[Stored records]
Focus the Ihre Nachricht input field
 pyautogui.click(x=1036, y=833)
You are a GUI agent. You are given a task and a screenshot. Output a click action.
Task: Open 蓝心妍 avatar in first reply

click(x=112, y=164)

Your instructions: Each entry must appear in the reply exactly as written.

Your solution:
Focus the Ihre Nachricht input field
 pyautogui.click(x=1036, y=833)
You are a GUI agent. You are given a task and a screenshot. Output a click action.
Task: Open 蓝心妍 avatar in first reply

click(x=112, y=164)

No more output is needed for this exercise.